_Pixel coordinate grounding data_:
>>>>

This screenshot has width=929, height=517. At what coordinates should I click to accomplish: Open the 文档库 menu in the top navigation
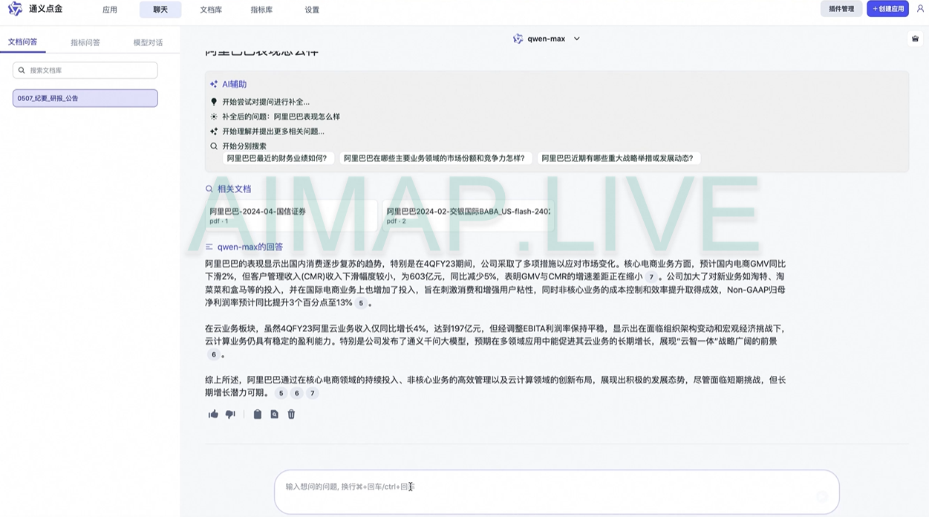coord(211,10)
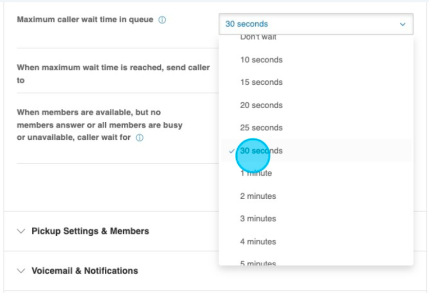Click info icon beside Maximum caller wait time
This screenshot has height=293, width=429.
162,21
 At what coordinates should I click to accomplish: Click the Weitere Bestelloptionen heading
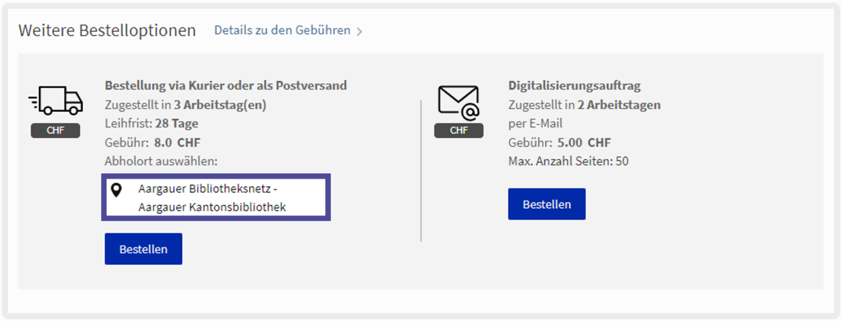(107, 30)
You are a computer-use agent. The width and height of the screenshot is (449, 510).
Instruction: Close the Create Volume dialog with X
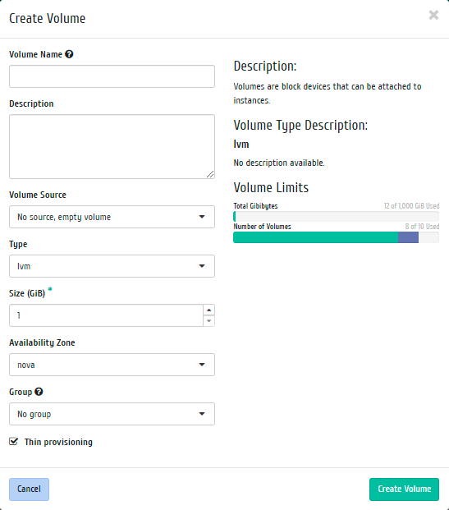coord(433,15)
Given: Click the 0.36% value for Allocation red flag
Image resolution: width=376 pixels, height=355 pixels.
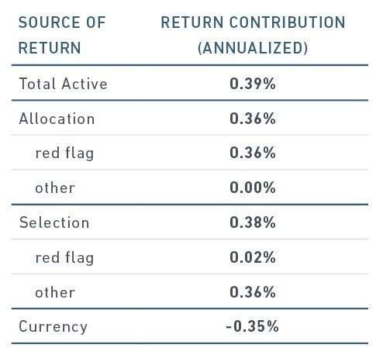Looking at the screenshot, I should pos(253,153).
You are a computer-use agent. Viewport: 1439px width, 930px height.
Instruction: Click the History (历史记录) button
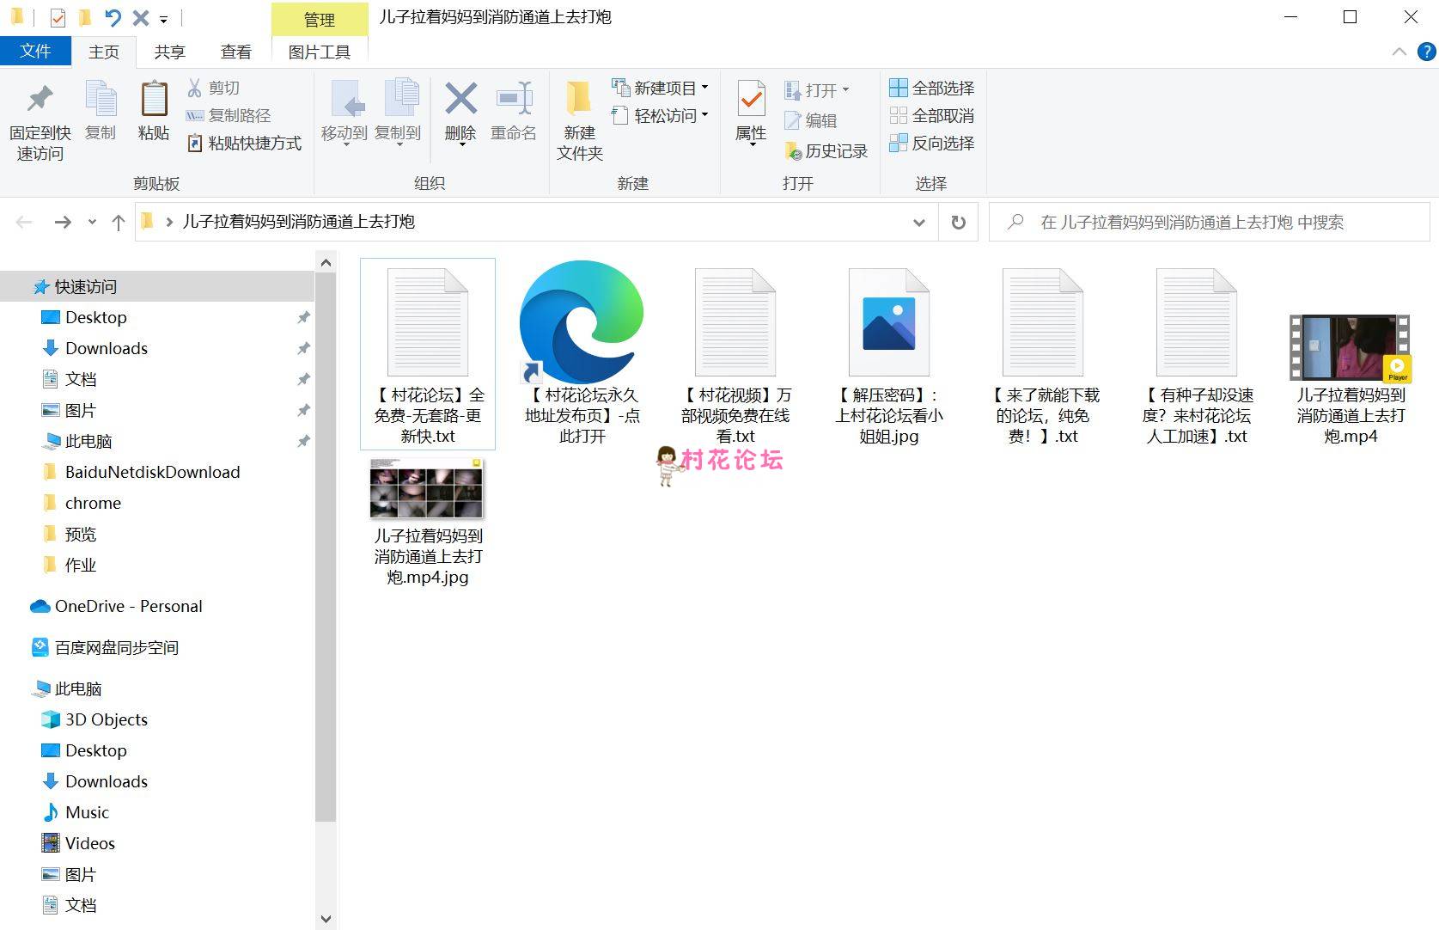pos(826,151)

<<<<

_Exercise details_:
In the entries above, find each line with "computer" and list it.

_Written answer_:
You are a computer-use agent. The width and height of the screenshot is (449, 510).
You are a computer-use agent. Viewport: 1439px width, 930px height.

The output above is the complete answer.